The Fragile Bonds of Cancer

CURESpring 2011
Volume 10
Issue 1

A doctor ponders the loss of a patient.

I went to another wake today: A 50-year-old woman, in the prime of life, struck down by cancer. I was her oncologist. I went to pay homage to her life, to hug her family once again, to walk the final leg together of what was an intense two-year journey. All that needed to be said had been said many times before. I shed my tears a month ago when her condition took a dramatic downward turn; I didn’t know if I would once more.

As I drove toward the funeral home, I encountered heavy traffic. I thought to myself, It couldn’t be…all for her, could it? I looked ahead and saw a police officer directing traffic. Cars were being diverted to the shopping center across the street; the funeral home parking lot was full. Of course, it was all for her, for Sue.

Sue had legions of friends. She was deeply caring and intelligent—someone who could see right through the fluff in life and insincerity in certain people. She survived a major car accident when her three children were young and prayed that she’d make it to see them grown. She survived a divorce and raised them on her own, her way. When the diagnosis of pancreatic cancer hit, she faced it with fierce inner strength and a focus on living as long as possible, in the context of her life, so that she could put the finishing touches on her children (now in their 20s). It was always about the children.

Keeping memories alive and maintaining a connectedness amongst those who will never forget the deceased is an essential part of feeling joined to humanity.

I can’t go to every wake, but I always either call the family or send a card of condolence. It’s not only proper but also cathartic. I tell them how much I cared about their loved one, mention the special traits that I came to appreciate and acknowledge how much I know their loved one will be missed. I find it very sad when the spark of a life goes out. I feel for those who need them. My own father died when I was 9, and my mother died four years ago. I lost my best friend to cancer—I know the fragility of life. Keeping memories alive and maintaining a connectedness amongst those who will never forget the deceased is an essential part of feeling joined to humanity. I reach for it again and again.

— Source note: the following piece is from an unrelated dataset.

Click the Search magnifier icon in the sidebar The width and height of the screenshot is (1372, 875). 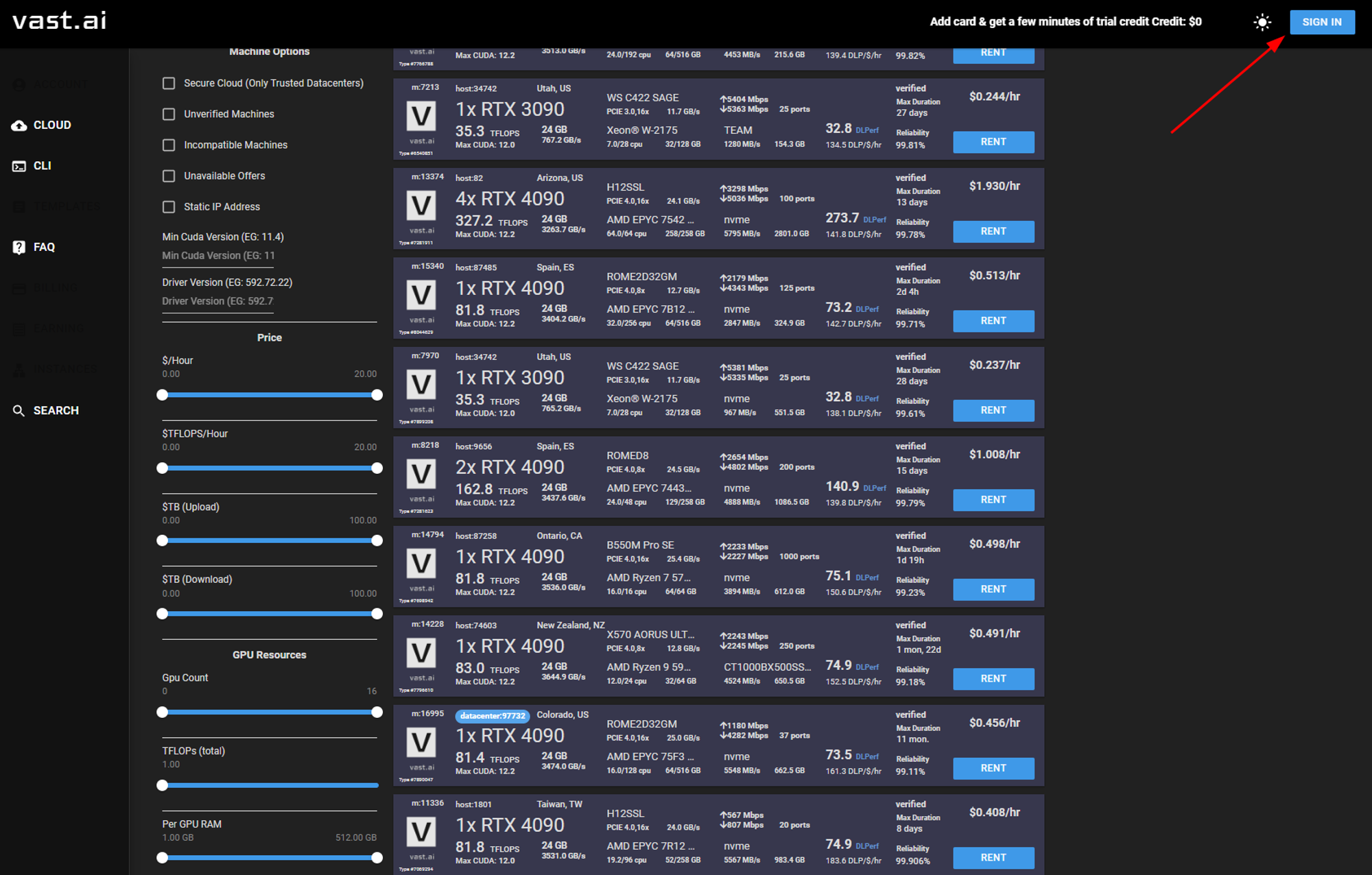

And so I sometimes go to wakes and funerals, even though they are difficult for “the doctor” to attend, for all the reasons imaginable. It doesn’t matter if it’s a small group or a large one. I imagine the eyes I’ve never seen peering at me, somehow knowing I’m the doctor who couldn’t save their friend or family member. When I stand in the receiving line, the air is thick and I hear murmurings about what people think actually happened to the person, medically speaking. Few know the details, the visits, the toll of treatment, the heavy conversations, the highs of good results, the misery of bad news. As a central figure in a cancer patient’s life, I am privileged to join the inner family circle, but it is only a temporary membership. The eyes can’t possibly know these things, I tell myself to bolster my nerve. A second later, all nerve evaporates with a thought—It’s as it should be; I am the outsider.

Inside the funeral parlor, I quietly join the line and estimate an hour until I get to the front. I know I’ll never make it. After five minutes, the eyes get to me and I bolt out in a sweat. I’ll come back later, when the crowd is thinner, I think. As I walk away, I run into one of Sue’s good friends and we embrace. Soon, Sue’s eldest son comes out to bring me in. Handsome, tall and mature, he’s totally in control. I see how well Sue did her job. I’m ushered straight to the front, and I join the inner circle one more time.

The main challenges to being an oncologist are humanistic, not medical. We struggle to show our humanity to our patients and to let their humanity touch us. We form special bonds with those we care for, wrought through a common struggle, increasingly over the course of years. When a life ends, our bonds usually end and we grieve. It’s not quite closure, but it is vital for us to reach out to families after their loved ones die. It means so much to them and, surprisingly, to us too.

—Richard C. Frank is a medical oncologist at Norwalk Hospital in Norwalk, Conn., and the author of Fighting Cancer with Knowledge and Hope.